### RECORDS PROVIDED
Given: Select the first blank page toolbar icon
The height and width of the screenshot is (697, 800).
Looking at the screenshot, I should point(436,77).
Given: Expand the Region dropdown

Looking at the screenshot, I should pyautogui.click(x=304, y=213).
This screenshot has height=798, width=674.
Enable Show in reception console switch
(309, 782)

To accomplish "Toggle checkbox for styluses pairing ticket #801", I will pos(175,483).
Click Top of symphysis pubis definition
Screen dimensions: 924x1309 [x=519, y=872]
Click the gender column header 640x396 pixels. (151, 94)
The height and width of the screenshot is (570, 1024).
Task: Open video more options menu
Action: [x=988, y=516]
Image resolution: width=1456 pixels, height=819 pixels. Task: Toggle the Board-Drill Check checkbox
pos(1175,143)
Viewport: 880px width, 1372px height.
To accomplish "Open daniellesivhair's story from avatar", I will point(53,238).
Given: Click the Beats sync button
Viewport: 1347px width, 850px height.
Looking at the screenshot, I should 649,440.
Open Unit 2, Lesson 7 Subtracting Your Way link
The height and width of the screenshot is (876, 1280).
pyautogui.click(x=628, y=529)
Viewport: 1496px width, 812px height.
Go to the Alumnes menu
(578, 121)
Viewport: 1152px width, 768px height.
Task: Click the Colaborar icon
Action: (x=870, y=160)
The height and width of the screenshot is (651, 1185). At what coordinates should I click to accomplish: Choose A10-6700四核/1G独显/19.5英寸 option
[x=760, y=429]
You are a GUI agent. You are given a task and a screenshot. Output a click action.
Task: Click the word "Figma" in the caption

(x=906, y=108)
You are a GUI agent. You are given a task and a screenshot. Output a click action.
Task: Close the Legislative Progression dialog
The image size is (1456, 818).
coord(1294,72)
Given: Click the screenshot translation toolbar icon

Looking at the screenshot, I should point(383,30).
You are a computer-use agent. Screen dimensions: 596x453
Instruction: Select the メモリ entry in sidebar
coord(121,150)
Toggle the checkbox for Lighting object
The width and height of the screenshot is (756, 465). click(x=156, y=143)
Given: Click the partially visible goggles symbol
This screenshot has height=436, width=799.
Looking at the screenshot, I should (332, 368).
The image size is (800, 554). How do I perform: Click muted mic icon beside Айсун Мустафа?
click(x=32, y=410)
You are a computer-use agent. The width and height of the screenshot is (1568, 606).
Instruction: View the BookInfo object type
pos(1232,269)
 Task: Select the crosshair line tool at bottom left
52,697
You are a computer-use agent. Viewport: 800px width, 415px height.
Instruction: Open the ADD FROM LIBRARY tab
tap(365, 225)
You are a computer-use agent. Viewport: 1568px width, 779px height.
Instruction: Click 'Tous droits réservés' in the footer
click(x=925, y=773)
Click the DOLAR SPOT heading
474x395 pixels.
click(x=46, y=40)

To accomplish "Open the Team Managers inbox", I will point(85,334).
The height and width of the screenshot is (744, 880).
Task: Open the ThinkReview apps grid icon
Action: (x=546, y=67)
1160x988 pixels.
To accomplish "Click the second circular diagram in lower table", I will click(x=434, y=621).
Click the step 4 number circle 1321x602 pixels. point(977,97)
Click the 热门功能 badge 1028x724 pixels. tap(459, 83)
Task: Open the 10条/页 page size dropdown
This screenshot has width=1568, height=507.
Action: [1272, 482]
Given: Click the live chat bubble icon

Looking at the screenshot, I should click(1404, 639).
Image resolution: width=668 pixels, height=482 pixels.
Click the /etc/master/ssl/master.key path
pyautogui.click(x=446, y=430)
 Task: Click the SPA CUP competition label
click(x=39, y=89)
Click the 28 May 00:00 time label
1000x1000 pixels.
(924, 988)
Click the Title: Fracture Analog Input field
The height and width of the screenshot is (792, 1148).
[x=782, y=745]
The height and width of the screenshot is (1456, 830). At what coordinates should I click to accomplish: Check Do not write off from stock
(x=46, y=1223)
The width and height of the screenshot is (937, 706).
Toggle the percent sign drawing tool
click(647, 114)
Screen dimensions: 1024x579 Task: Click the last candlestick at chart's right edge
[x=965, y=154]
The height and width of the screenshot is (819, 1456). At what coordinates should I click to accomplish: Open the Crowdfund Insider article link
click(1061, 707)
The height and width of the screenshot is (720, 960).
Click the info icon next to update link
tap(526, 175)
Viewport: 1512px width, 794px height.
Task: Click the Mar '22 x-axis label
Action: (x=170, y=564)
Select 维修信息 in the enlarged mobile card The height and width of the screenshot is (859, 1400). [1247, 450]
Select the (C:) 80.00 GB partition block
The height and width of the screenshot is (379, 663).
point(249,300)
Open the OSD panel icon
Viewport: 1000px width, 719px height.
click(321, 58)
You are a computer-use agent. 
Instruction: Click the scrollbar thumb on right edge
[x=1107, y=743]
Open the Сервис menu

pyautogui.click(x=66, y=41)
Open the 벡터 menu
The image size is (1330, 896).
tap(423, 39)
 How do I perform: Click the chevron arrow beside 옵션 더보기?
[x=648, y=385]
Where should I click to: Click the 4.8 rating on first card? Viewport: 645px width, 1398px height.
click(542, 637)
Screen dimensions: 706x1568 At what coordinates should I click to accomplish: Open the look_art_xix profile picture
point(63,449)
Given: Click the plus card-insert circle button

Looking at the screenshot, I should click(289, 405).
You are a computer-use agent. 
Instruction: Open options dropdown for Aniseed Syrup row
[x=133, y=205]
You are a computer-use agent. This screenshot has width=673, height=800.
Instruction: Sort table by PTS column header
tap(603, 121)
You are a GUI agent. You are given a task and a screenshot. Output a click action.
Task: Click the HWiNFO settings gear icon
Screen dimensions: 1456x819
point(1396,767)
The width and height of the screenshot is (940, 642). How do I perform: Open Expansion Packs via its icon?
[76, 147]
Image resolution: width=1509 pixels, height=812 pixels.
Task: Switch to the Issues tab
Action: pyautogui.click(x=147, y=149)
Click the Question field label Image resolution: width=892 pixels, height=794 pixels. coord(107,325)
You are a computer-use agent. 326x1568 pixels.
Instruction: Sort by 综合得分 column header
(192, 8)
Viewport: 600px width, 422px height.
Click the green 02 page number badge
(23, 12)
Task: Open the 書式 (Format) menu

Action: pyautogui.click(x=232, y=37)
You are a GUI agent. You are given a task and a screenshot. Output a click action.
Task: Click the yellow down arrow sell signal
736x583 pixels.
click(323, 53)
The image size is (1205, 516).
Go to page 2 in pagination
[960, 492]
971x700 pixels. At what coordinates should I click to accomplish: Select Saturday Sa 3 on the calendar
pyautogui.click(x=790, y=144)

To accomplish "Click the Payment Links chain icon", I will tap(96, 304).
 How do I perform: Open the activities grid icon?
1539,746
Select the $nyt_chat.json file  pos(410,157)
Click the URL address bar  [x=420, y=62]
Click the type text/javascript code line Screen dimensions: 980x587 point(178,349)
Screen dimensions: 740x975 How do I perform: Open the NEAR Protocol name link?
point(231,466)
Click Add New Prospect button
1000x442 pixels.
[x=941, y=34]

### AIM OF THE EXERCISE
Copy out the rows from the start through the line that contains "Screen dimensions: 924x1309 [x=519, y=872]", keeping every character as it stands.

### TASK ANSWER
Given: Select the first blank page toolbar icon
The height and width of the screenshot is (697, 800).
Looking at the screenshot, I should point(436,77).
Given: Expand the Region dropdown

Looking at the screenshot, I should pyautogui.click(x=304, y=213).
This screenshot has height=798, width=674.
Enable Show in reception console switch
(309, 782)

To accomplish "Toggle checkbox for styluses pairing ticket #801", I will pos(175,483).
Click Top of symphysis pubis definition
Screen dimensions: 924x1309 [x=519, y=872]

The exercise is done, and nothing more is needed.